— Start of Entries provided —

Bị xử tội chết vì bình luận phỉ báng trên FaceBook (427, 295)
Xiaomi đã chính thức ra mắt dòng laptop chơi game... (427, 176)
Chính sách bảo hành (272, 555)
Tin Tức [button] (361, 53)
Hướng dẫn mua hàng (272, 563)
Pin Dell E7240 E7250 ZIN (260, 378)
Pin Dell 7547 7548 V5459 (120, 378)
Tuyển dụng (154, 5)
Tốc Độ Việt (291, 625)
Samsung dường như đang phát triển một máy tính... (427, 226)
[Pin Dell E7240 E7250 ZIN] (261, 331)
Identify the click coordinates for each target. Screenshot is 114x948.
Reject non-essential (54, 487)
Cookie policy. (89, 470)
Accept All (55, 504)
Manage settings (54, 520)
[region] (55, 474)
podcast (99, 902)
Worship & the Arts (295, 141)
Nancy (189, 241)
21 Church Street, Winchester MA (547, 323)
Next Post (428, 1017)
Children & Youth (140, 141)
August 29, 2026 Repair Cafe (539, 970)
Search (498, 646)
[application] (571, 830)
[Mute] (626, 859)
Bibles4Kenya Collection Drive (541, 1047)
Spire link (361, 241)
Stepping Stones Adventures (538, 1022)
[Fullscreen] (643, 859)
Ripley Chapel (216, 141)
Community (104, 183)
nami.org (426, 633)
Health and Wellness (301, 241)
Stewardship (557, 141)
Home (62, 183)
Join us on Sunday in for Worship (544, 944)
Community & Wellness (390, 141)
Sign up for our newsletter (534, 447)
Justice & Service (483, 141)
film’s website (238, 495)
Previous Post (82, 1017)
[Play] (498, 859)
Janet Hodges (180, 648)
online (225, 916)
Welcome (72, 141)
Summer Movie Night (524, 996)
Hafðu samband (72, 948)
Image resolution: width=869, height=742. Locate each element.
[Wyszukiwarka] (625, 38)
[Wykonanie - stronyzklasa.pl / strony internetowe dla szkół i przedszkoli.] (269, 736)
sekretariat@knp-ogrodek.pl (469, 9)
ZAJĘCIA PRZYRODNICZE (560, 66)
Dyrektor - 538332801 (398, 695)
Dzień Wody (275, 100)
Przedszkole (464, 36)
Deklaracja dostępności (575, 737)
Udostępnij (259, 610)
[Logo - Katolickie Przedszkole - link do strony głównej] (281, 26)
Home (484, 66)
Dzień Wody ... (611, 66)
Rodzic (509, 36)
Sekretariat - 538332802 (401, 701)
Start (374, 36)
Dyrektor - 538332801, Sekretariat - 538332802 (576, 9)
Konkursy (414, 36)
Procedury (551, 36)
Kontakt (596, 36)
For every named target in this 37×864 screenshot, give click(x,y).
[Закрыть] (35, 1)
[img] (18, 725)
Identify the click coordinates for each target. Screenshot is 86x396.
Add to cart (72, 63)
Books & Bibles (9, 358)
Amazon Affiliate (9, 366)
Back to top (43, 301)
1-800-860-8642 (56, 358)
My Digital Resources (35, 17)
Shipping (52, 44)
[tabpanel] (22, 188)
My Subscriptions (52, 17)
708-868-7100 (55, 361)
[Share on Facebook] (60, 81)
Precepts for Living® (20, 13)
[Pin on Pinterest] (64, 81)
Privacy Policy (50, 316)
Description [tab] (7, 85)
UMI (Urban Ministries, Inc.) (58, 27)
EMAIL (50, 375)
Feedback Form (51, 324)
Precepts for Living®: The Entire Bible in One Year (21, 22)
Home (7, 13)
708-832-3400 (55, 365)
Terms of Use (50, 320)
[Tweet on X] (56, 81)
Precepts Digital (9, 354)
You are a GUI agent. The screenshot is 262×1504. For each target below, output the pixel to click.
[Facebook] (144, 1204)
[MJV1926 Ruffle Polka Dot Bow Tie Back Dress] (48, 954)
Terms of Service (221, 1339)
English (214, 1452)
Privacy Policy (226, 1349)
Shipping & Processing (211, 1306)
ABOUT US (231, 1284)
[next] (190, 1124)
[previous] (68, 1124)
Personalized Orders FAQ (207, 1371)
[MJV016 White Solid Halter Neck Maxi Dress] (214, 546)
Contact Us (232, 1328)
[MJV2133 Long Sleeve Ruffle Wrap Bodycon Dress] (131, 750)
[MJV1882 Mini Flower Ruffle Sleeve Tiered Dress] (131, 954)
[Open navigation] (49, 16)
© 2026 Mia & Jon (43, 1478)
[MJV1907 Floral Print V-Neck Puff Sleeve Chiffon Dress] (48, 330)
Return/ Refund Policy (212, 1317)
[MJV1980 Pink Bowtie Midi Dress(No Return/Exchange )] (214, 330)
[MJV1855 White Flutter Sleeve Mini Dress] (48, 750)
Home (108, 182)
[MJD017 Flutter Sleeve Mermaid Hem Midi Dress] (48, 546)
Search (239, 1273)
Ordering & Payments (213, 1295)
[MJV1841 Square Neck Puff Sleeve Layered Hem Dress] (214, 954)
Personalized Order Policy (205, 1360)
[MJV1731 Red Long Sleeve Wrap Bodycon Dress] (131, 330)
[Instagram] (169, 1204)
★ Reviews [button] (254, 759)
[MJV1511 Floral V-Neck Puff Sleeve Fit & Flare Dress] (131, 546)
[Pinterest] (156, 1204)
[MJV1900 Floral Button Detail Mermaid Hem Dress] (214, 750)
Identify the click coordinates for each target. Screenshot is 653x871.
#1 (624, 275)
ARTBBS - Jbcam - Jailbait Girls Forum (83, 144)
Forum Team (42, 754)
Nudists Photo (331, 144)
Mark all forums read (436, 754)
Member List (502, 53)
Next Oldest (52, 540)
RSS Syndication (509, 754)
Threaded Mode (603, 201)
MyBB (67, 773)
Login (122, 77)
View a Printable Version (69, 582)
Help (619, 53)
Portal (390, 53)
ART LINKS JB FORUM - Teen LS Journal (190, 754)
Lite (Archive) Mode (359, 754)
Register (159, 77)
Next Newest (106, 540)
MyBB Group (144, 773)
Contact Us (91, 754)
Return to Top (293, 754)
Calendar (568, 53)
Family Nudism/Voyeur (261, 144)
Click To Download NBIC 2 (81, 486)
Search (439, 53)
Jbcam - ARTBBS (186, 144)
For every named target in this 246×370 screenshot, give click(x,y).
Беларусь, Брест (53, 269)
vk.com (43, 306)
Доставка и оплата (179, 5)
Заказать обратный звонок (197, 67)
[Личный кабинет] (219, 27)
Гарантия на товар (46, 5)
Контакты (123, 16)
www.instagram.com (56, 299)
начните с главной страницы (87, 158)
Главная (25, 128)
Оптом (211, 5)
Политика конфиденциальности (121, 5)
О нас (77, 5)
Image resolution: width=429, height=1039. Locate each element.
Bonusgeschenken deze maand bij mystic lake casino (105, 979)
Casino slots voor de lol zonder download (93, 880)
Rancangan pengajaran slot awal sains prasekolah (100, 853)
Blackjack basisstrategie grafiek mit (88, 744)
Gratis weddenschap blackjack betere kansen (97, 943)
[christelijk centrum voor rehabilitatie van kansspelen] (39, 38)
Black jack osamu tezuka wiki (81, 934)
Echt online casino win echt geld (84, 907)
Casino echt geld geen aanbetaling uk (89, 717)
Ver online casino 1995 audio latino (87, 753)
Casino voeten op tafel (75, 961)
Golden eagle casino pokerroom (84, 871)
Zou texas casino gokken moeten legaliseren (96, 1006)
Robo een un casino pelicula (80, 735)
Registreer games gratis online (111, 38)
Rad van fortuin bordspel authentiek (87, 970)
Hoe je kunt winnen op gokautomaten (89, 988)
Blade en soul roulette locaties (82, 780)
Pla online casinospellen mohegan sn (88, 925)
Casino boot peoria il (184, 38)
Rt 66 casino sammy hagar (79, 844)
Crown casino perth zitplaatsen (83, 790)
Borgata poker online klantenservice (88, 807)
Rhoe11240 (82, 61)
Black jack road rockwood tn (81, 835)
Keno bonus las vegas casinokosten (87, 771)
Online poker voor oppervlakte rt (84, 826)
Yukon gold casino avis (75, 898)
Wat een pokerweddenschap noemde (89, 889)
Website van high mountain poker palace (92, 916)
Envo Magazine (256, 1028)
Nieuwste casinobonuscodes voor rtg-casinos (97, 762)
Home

— End of Entries provided —

Short task:
Could you convert the records starting at the one containing "Spire link (361, 241)" and ending at the one containing "Hafðu samband (72, 948)" into a Markdown table with the columns Row and Text, numbering each record and leaving out blank lines?

Result below:
| Row | Text |
|---|---|
| 1 | Spire link (361, 241) |
| 2 | Stepping Stones Adventures (538, 1022) |
| 3 | [Fullscreen] (643, 859) |
| 4 | Ripley Chapel (216, 141) |
| 5 | Community (104, 183) |
| 6 | nami.org (426, 633) |
| 7 | Health and Wellness (301, 241) |
| 8 | Stewardship (557, 141) |
| 9 | Home (62, 183) |
| 10 | Join us on Sunday in for Worship (544, 944) |
| 11 | Community & Wellness (390, 141) |
| 12 | Sign up for our newsletter (534, 447) |
| 13 | Justice & Service (483, 141) |
| 14 | film’s website (238, 495) |
| 15 | Previous Post (82, 1017) |
| 16 | [Play] (498, 859) |
| 17 | Janet Hodges (180, 648) |
| 18 | online (225, 916) |
| 19 | Welcome (72, 141) |
| 20 | Summer Movie Night (524, 996) |
| 21 | Hafðu samband (72, 948) |